Tuesday, March 24, 2009

the Morality of Tuberculosis


Tuberculosis used to be dangerous but now we can cure it...right?

Not any more. Now there's a strain that's resistant to most drugs--and a second strain that's currently incurable and kills within weeks.

Where'd these monster TB breeds come from?

The Third World. [The map shows incidence of TB per 100 people, the worst in red, the best gray.]

You see, TB requires taking pills daily for 6-12 months. You feel lots better pretty quickly though. So people stop taking the pills. And within their bodies, where all but a few resistant bacilli have been killed off, a monster is growing that imperils us all.

The people know the doctors told them to keep taking the pills. But they feel better. And remember, these are people who often put more faith in folk medicine than in Western medicine. They might have even gotten a treatment from the witch doctor/curare/etc. at the same time and been pronounced cured by him/her.

The numbers of people dying from--and spreading--hard to cure or incurable strains of TB are proliferating--particularly in areas with an AIDS epimec as well, since AIDS makes people far more prone to get TB in the first place.

Mostly these people stay put in the third world. But some are entering America and other advanced nations that have porous borders, as illegal immigrants. Others are sometimes getting on airplanes and endangering dozens or even hundreds of fellow passengers.

And a recent news item on PBS about this issue said that in South Africa around a quarter of poor people fail to complete their TB treatments. It didn't say whether this cohort was different in any quantifiable way from those who did complete their treatments.
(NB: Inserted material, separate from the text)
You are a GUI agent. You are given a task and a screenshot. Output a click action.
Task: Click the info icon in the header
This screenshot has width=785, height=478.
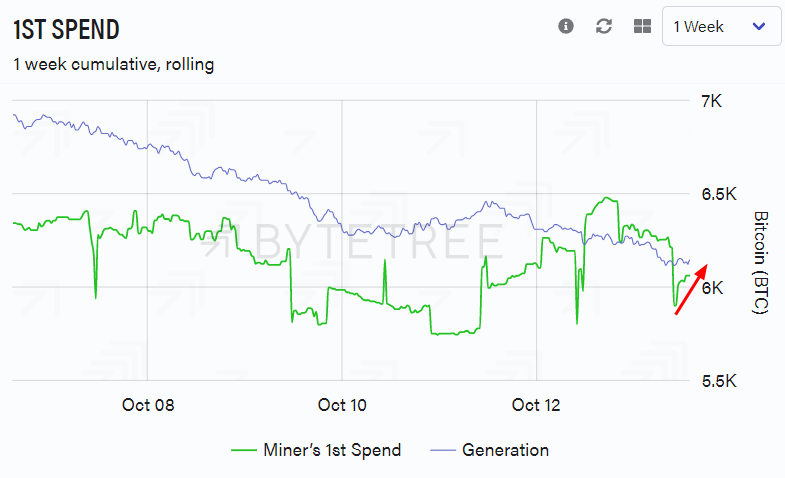click(566, 27)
So--this raises both moral and practical issues. On a purely practical basis there's an argument for denying medical treatments to poorly-educated people when the treatments are protracted and those who quit treatment early endanger others--unless those offering the treatment can hospitalize such patients for the duration of their treatment.
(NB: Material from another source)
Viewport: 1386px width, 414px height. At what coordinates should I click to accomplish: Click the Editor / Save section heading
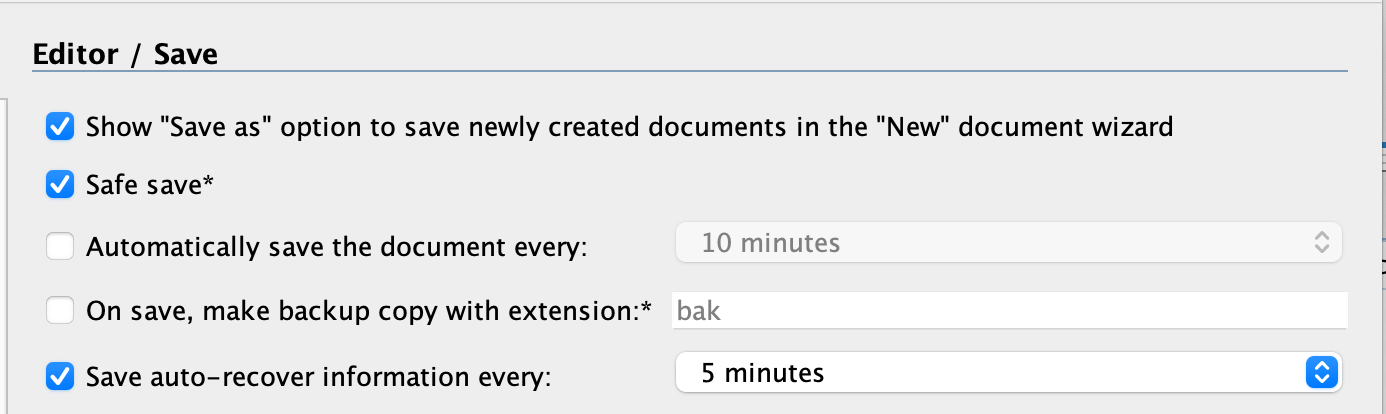tap(126, 54)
But they don't, and as a consequence a group of people trying to bring first world medicine to the third world are completely responsible for developing drug-resistant strains of TB that endanger the rest of the world. They have helped many deserving people. But I doubt that they've considered the price: these human TB time bombs.

Just another example of how much evil in the world is caused by saintly people who only wish to do good. Many do-gooders need to work harder at pondering the long-term consequences of their actions.